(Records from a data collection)
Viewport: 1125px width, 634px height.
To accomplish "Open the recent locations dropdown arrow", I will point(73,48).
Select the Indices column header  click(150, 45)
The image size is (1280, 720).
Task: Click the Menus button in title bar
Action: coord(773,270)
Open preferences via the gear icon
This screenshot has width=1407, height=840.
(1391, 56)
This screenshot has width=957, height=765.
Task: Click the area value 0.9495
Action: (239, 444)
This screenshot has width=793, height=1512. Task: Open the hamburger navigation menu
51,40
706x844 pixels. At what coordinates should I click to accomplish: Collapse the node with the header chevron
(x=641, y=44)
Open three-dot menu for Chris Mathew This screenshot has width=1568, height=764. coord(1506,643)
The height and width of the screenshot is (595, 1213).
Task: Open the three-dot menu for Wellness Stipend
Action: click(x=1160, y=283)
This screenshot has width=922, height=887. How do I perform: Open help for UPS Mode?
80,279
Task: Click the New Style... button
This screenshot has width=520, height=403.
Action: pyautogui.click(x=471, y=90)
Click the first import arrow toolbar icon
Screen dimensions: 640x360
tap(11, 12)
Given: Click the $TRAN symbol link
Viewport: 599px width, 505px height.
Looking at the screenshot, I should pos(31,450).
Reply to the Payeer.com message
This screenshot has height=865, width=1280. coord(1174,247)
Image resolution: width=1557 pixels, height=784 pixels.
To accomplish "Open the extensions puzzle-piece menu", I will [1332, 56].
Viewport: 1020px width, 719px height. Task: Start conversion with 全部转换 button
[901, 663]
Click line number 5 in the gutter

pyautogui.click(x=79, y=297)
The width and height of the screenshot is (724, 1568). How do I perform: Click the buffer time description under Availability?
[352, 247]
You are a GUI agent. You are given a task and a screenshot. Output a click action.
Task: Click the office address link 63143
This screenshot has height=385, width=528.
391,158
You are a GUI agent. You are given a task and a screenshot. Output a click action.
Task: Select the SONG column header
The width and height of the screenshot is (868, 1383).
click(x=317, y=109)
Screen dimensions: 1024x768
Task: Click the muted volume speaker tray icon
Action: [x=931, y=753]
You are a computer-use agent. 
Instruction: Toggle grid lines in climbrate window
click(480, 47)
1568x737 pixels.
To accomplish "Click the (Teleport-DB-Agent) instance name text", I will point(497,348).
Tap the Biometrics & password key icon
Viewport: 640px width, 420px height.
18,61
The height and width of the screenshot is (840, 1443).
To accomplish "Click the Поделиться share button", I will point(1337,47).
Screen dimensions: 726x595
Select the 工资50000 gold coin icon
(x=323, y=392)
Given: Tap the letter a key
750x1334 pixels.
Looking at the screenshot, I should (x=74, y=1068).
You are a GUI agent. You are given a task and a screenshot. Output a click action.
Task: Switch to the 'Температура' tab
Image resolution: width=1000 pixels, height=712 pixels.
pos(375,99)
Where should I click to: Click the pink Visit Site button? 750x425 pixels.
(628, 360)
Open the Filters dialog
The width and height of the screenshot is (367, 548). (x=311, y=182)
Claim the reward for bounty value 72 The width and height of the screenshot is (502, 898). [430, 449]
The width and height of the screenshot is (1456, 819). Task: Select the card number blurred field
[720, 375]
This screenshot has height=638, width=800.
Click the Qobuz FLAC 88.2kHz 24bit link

• **Try it**:
From the data, pick out every line that includes "point".

• **Written response**:
To accomplish "Open the recent locations dropdown arrow", I will point(73,48).
To accomplish "Click the (Teleport-DB-Agent) instance name text", I will point(497,348).
To accomplish "Click the Поделиться share button", I will point(1337,47).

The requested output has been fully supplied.